Since upgrading to CakePHP 3, you may have noticed a few changes. Yes, it’s faster, better for your cholesterol, and likely good for your Vitamin D intake 1. However, what I’m referring to is the nicer debugging output.

Typically when you debug an object in PHP, you use something like print_r() or var_dump(). With scalar types - int, float, string and bool - you’ll get a pretty simple representation:

php > $i = 1;
php > var_dump($i);
int(1)

Thats really all you need. But if you try doing the same thing with an object:

class Person
{
  public $name = 'Alex Super Tramp';
  public $age = 100;
  private $property = 'property';
}
// debugging
php > $p = new Person;
php > var_dump($p);
class Person#1 (3) {
  public $name =>
  string(16) "Alex Super Tramp"
  public $age =>
  int(100)
  private $property =>
  string(8) "property"
}

You get pretty verbose output on that object. For simple objects, this might not be so bad, but the problem is compounded when you are trying to debug a Table class, or a Controller etc. Fortunately, in CakePHP 3 we take advantage of a special magic method, __debugInfo().

Magic Methods to the rescue

Since PHP 5.6, you can add the method __debugInfo() to any class. When instances of said class are passed through var_dump(), PHP will automatically use the array returned by this method to display debug info about that instance.
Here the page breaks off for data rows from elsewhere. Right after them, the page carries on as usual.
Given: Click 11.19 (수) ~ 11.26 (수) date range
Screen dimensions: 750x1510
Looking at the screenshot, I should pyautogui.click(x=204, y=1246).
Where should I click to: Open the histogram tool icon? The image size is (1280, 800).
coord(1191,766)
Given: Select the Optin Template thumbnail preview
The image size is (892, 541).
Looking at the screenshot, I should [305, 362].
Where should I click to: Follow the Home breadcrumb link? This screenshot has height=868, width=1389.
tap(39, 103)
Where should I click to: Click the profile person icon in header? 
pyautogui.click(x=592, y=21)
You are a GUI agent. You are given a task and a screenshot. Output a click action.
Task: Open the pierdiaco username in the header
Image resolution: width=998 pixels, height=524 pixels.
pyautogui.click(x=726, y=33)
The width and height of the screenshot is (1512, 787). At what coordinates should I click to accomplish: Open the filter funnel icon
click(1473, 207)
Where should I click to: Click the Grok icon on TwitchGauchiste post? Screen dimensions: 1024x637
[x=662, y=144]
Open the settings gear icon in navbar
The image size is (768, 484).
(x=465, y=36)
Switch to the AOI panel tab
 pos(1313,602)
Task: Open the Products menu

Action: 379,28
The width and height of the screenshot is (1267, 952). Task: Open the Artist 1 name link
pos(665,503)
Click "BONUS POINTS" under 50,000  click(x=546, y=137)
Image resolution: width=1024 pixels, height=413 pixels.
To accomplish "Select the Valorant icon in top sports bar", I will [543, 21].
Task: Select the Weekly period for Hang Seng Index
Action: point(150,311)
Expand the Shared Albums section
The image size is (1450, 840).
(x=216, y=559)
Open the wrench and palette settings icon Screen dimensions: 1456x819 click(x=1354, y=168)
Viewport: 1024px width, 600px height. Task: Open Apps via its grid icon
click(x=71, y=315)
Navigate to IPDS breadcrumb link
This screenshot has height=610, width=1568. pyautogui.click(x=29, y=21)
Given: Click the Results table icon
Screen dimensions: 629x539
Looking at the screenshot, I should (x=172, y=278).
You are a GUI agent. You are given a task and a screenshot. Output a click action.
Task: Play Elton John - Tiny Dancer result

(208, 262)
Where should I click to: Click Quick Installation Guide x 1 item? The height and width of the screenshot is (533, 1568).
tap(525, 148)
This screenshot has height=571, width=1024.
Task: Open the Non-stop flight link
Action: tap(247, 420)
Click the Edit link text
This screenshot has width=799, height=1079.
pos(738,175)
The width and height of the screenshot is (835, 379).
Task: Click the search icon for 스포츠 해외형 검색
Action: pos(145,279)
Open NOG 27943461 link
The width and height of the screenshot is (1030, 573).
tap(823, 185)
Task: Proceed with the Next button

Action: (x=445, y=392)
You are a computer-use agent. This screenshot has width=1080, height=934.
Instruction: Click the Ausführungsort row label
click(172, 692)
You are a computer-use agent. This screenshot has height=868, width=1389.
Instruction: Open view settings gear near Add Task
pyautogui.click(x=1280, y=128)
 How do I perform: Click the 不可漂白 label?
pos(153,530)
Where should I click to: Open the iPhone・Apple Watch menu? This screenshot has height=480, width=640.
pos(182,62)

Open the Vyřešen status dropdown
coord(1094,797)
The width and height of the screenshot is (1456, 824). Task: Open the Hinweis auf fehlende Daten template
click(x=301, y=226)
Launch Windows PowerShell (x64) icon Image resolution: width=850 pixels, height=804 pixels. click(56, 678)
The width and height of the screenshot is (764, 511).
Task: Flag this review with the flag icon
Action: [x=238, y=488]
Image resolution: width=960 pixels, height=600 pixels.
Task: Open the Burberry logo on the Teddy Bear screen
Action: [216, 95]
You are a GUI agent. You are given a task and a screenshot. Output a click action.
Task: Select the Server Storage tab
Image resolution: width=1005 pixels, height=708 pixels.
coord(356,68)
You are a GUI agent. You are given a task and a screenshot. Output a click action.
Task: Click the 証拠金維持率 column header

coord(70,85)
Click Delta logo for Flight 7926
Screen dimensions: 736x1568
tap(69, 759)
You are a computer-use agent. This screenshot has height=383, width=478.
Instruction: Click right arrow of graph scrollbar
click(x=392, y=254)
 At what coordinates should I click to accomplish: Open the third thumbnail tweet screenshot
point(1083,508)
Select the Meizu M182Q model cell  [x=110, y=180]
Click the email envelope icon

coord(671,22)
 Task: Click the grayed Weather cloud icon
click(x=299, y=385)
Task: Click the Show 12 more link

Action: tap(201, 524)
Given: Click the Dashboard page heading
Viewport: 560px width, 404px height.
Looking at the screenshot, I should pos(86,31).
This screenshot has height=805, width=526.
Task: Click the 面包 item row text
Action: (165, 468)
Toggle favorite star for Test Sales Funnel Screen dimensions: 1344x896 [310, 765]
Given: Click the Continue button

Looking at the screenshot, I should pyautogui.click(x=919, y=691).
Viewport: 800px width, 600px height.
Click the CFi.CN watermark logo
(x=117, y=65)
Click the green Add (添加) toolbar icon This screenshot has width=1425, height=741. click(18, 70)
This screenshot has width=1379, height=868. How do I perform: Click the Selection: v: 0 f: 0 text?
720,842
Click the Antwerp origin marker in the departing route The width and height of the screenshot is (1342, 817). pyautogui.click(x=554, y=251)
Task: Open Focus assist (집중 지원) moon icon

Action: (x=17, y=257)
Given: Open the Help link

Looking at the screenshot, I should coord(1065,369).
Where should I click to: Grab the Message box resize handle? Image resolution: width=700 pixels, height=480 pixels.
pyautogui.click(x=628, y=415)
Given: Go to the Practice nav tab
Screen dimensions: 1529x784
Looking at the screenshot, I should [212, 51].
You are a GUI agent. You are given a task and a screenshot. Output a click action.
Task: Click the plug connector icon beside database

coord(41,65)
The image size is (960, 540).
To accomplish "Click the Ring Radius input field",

If the method is omitted, PHP will fallback to outputting all properties in that instance. Here is a lovely example of this in action.

class Person
{
  public $name = 'Alex Super Tramp';
  public $age = 100;
  private $property = 'property';
  public function __debugInfo()
  {
    return ['name' => $this->name];
  }
}
// debugging
php > $p = new Person;
php > var_dump($p);
object Person#1 (1) {
  ["name"] =>
  string(16) "Alex Super Tramp"
}

Fancy, right? Remember, while CakePHP does support this feature automatically in 5.6, users of older PHP versions will fallback to the old, yucky data dump.

How this affects you

There are a few places where __debugInfo() has been useful:

  • Form instances output metadata about the schema, errors, and validation rules.
  • ResultSet instances output the query that is executed.
  • Cell objects will output the environment in which they were created (view layer as well as the current request/response objects).
  • Entities will output a plethora of data regarding the current state of the entity. Useful for seeing if the entity is new or has been changed.

You’re also quite welcome to add your own __debugInfo() methods to custom classes. For those of you who are curious, I definitely recommend looking at the list of PHP Magic Methods, which might just be handy 2 in a pinch!


  1. If you work less because you are working smarter, you are more likely to go outside and get some Sun. Remember to do that every so often!

  2. My current favorite magic method is the __invoke() method :)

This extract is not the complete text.